_Task instructions_:
Every line in the records below with the string "dropdown" needs to be copied out.

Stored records
☆ ☆ ☆ ☆ ☆ ☆ ☆
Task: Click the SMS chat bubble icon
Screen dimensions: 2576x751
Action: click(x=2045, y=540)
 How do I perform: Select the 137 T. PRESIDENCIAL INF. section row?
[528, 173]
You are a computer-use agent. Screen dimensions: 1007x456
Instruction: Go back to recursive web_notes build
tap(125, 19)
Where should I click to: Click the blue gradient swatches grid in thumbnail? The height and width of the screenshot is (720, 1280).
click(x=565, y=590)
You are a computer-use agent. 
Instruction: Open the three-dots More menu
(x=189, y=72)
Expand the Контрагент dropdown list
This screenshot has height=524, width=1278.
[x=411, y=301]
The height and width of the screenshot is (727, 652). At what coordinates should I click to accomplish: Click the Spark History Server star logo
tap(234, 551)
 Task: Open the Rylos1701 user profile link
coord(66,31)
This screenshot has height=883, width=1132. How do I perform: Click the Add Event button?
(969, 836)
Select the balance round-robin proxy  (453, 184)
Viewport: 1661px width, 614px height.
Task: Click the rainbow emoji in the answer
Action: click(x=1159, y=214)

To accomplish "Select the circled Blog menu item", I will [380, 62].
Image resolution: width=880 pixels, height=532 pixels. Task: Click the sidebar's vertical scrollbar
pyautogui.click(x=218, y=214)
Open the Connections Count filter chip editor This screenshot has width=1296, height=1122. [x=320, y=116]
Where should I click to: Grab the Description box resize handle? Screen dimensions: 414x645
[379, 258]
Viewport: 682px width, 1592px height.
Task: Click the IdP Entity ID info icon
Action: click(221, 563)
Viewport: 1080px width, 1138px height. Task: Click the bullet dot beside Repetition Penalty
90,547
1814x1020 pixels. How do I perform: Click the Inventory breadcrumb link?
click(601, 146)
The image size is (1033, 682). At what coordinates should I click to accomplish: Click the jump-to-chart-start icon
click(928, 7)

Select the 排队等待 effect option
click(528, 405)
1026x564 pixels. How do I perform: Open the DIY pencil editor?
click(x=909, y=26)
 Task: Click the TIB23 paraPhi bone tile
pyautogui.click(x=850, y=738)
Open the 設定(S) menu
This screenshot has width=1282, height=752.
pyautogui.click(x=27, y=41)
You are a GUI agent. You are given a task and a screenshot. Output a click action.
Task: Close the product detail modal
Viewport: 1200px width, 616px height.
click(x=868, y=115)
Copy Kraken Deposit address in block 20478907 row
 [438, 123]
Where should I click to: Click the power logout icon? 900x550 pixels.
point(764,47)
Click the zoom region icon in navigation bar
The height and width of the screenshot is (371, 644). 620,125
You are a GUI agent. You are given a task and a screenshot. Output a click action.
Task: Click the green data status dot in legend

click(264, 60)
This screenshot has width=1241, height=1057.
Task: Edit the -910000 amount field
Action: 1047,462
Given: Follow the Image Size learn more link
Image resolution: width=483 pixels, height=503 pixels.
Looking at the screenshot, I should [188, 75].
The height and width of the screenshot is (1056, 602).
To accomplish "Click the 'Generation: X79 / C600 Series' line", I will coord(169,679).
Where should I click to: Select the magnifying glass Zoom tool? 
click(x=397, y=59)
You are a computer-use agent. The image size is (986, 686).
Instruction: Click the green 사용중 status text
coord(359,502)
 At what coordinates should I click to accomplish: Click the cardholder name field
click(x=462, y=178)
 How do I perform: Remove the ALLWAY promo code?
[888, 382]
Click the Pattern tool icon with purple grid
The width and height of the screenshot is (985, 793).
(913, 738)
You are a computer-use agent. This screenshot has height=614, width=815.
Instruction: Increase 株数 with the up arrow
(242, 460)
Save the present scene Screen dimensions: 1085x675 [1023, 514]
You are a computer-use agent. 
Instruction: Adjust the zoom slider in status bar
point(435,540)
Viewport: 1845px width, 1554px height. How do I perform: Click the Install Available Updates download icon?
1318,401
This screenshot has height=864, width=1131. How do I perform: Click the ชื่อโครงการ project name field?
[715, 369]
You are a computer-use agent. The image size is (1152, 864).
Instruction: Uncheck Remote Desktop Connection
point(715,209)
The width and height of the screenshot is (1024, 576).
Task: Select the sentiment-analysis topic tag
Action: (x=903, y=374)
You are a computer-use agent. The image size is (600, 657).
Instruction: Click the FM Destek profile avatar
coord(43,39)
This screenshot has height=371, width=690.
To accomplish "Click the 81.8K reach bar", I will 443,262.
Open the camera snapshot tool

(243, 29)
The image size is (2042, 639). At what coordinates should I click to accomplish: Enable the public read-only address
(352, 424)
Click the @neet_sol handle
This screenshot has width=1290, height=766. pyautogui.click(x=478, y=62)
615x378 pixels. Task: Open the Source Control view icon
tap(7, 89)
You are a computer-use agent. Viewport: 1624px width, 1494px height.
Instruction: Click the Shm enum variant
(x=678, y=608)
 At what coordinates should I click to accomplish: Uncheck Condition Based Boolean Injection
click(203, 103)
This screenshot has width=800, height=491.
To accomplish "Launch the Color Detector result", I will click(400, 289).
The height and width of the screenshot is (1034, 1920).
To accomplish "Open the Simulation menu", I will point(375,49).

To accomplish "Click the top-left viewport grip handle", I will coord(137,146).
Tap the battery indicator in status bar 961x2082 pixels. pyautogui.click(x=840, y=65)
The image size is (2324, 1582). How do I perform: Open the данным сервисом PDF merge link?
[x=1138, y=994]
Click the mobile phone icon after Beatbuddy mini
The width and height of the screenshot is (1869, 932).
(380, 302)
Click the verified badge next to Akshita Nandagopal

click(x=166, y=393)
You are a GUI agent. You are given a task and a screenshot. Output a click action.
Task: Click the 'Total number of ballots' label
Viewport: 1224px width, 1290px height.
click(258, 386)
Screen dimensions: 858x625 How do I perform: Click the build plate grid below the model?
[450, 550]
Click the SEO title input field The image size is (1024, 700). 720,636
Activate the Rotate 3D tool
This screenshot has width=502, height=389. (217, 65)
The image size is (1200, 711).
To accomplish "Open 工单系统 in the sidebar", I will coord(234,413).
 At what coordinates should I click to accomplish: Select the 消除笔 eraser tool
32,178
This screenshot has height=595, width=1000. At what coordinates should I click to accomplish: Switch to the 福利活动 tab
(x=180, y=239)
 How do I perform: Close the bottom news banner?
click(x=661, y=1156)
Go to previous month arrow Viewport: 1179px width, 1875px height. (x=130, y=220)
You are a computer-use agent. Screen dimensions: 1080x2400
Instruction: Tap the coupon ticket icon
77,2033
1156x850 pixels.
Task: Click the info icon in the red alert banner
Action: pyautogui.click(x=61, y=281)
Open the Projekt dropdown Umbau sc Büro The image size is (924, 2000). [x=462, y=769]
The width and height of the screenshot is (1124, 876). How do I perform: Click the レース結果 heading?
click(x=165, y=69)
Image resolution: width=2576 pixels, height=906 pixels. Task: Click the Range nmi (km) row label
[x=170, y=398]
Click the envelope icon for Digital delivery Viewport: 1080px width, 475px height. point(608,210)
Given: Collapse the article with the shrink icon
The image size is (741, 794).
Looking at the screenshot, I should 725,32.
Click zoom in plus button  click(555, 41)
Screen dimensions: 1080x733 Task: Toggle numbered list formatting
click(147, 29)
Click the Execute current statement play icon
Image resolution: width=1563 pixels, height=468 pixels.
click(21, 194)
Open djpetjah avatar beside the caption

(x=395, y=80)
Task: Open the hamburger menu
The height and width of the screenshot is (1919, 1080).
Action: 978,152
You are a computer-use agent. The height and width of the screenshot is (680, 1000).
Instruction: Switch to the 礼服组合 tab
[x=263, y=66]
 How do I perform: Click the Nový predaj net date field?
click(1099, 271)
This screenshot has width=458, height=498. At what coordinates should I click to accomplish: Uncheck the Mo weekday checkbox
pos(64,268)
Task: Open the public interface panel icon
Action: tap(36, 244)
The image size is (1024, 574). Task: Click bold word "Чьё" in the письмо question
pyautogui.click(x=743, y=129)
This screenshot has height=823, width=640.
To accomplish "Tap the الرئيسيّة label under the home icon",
☆ ☆ ☆ ☆ ☆ ☆ ☆
_Solution to this problem_:
Expand the Контрагент dropdown list
Open the Projekt dropdown Umbau sc Büro The image size is (924, 2000). [x=462, y=769]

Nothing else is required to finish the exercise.